----- RECORDS PROVIDED

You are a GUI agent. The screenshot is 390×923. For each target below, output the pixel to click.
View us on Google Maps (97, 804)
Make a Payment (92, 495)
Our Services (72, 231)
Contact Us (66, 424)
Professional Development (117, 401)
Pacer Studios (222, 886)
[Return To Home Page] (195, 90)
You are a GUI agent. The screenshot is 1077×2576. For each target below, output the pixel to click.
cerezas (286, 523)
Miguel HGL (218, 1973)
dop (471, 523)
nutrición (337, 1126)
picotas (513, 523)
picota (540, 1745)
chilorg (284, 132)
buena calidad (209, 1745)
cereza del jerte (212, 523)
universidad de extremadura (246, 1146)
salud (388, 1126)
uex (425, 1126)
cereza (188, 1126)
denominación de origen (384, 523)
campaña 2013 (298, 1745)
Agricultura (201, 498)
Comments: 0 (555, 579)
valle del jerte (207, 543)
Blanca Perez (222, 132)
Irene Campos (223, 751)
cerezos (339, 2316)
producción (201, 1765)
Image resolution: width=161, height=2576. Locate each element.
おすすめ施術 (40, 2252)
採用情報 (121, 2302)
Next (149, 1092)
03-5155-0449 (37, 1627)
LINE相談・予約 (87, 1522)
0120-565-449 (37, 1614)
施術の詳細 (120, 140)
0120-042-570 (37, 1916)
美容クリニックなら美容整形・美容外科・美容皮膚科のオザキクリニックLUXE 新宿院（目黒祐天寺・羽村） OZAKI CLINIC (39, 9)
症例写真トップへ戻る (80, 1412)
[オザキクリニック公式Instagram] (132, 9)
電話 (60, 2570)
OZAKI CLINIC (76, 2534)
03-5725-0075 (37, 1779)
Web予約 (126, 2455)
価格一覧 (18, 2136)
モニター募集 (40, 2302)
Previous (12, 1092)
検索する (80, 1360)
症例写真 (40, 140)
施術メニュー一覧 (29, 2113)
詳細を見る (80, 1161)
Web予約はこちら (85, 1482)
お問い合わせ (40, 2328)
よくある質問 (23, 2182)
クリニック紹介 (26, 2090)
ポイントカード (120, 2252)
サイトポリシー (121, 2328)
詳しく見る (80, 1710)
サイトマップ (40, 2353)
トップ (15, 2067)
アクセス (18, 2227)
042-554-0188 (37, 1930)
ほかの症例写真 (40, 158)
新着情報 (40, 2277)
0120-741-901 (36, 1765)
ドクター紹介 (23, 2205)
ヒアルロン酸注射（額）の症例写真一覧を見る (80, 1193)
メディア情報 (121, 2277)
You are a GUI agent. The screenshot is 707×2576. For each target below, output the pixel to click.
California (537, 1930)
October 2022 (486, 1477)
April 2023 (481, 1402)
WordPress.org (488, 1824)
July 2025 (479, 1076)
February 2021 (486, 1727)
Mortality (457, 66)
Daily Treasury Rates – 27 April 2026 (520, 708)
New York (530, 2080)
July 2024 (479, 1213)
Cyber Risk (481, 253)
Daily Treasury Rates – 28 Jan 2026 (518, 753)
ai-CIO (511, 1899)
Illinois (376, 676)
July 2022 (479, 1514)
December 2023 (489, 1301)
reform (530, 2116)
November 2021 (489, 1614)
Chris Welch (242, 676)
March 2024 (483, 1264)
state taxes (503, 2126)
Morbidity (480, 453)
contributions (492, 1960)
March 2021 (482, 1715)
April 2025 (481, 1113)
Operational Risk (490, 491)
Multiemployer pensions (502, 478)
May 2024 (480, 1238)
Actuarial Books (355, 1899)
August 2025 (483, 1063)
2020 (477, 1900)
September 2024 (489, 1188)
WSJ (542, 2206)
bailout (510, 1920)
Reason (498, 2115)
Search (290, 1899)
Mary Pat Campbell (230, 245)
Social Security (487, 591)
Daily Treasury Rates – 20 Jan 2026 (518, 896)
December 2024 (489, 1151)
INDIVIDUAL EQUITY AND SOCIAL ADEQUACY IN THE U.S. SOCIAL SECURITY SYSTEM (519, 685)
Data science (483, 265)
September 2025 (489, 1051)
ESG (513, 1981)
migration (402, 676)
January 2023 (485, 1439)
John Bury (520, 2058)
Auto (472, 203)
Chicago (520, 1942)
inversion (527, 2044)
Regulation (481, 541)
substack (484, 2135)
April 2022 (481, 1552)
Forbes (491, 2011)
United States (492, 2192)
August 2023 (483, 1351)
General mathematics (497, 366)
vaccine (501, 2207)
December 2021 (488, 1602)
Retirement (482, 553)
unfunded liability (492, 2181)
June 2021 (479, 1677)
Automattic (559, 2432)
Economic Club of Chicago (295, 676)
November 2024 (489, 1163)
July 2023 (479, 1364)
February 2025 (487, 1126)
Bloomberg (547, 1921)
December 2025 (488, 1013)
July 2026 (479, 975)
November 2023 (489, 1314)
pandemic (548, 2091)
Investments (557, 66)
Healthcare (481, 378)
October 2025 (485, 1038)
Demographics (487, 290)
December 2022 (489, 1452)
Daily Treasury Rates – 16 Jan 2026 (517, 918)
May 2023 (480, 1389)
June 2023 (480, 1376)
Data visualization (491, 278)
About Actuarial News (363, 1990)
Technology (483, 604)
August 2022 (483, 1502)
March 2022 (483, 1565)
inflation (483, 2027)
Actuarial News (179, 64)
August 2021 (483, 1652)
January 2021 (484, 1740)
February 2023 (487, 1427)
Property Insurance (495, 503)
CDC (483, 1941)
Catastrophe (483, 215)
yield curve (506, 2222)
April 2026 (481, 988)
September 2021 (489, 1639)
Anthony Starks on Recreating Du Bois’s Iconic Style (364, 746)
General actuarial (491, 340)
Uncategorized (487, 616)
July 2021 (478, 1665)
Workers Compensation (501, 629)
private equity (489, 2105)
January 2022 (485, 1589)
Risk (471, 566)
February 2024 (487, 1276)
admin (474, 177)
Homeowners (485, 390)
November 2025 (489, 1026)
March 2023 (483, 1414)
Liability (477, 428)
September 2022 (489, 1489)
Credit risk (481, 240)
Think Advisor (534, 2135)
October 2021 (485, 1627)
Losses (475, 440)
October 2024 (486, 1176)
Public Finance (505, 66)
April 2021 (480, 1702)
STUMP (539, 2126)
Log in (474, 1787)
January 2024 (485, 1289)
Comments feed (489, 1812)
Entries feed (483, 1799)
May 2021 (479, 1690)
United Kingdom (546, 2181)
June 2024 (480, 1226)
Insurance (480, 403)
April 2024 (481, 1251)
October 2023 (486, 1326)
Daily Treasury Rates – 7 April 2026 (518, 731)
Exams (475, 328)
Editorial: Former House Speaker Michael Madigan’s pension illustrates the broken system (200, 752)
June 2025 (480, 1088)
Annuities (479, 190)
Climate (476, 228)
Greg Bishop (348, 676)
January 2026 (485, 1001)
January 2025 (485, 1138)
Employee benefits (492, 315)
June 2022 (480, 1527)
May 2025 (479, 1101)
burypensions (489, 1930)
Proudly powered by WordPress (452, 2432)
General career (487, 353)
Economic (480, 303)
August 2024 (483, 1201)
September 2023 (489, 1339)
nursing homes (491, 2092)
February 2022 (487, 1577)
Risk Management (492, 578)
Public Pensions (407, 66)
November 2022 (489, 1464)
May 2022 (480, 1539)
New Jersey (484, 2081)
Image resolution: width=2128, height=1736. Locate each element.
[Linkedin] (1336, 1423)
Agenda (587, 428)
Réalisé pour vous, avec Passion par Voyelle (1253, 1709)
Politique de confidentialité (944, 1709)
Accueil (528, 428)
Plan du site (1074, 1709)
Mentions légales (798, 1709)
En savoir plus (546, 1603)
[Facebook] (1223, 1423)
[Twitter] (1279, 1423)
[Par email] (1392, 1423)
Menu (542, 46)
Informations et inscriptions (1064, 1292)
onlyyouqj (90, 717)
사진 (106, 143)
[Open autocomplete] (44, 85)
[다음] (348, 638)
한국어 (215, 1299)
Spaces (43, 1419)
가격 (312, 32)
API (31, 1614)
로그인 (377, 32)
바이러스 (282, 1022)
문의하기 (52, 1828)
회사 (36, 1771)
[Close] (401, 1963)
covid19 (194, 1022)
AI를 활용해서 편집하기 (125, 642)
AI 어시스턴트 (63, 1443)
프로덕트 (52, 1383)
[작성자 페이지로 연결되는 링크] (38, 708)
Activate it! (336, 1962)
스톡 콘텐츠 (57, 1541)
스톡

----------

--- PROBLEM ---
After locating the line with "November 2025 (489, 1026)" above, return that line and every later line through the one with "November 2022 (489, 1464)", word for word and with nothing else.

--- WRITTEN RESPONSE ---
November 2025 (489, 1026)
March 2023 (483, 1414)
Liability (477, 428)
September 2022 (489, 1489)
Credit risk (481, 240)
Think Advisor (534, 2135)
October 2021 (485, 1627)
Losses (475, 440)
October 2024 (486, 1176)
Public Finance (505, 66)
April 2021 (480, 1702)
STUMP (539, 2126)
Log in (474, 1787)
January 2024 (485, 1289)
Comments feed (489, 1812)
Entries feed (483, 1799)
May 2021 (479, 1690)
United Kingdom (546, 2181)
June 2024 (480, 1226)
Insurance (480, 403)
April 2024 (481, 1251)
October 2023 (486, 1326)
Daily Treasury Rates – 7 April 2026 (518, 731)
Exams (475, 328)
Editorial: Former House Speaker Michael Madigan’s pension illustrates the broken system (200, 752)
June 2025 (480, 1088)
Annuities (479, 190)
Climate (476, 228)
Greg Bishop (348, 676)
January 2026 (485, 1001)
January 2025 (485, 1138)
Employee benefits (492, 315)
June 2022 (480, 1527)
May 2025 (479, 1101)
burypensions (489, 1930)
Proudly powered by WordPress (452, 2432)
General career (487, 353)
Economic (480, 303)
August 2024 (483, 1201)
September 2023 (489, 1339)
nursing homes (491, 2092)
February 2022 (487, 1577)
Risk Management (492, 578)
Public Pensions (407, 66)
November 2022 (489, 1464)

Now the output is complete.